A spokesperson for CapitaLand Investment : 9CI +0.39% said that its approach for Scope 3 emissions has always been focused on materiality and impact.
The corporates also said that they would continue to engage with their supply chain partners in their decarbonisation efforts.
A new approach
The introduction of the “best-effort” framework is particularly relevant for companies operating in South-east Asia, given that it is a region with varying levels of economic development and differing regulatory environments. It is also still highly reliant on fossil fuels.
“The inclusion of context-specific target-setting and a best-effort approach allows companies to pursue credible climate action while navigating these regional complexities,” said Fok.
PwC Singapore’s Fang said that the approach better reflects real constraints facing Singapore-headquartered firms operating across the region, such as fossil fuel-dependent grids and varying supplier maturity.
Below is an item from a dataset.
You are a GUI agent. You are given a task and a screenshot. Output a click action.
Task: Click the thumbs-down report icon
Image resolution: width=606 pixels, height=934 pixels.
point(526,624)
She added that this new framework would make the standards more accessible for smaller companies, and may even encourage adoption among those who found the previous framework too demanding.
Lowering the barriers to entry for smaller companies, coupled with larger companies setting clearer and more actionable Scope 3 targets, could strengthen the business case for small and medium-sized enterprises in their value chains to set their own targets, noted Fang. This could create a multiplier effect across the ecosystem.
However, Bedi of EY pointed out that signing up to SBTi is the easy part.
The real challenge is in getting technical and financial support to implement the obligations of SBTi, to create business value while remaining competitive, he said. This can be difficult “given the limited decarbonisation actions that can be implemented in the Singapore context”.
In addition, the new classification system – based on the size of the company and the economic development of the country in which it is based – means that a significant number of mid-sized firms in Singapore will likely be subjected to more stringent requirements.
A comparable company in a neighbouring country, however, would likely be classified under the other category that has less-strict obligations.
“The net result is that Singapore-headquartered mid or small companies (will likely have) to manage greater expectations while being in a similar competitive environment as their Asean peers,” Bedi noted.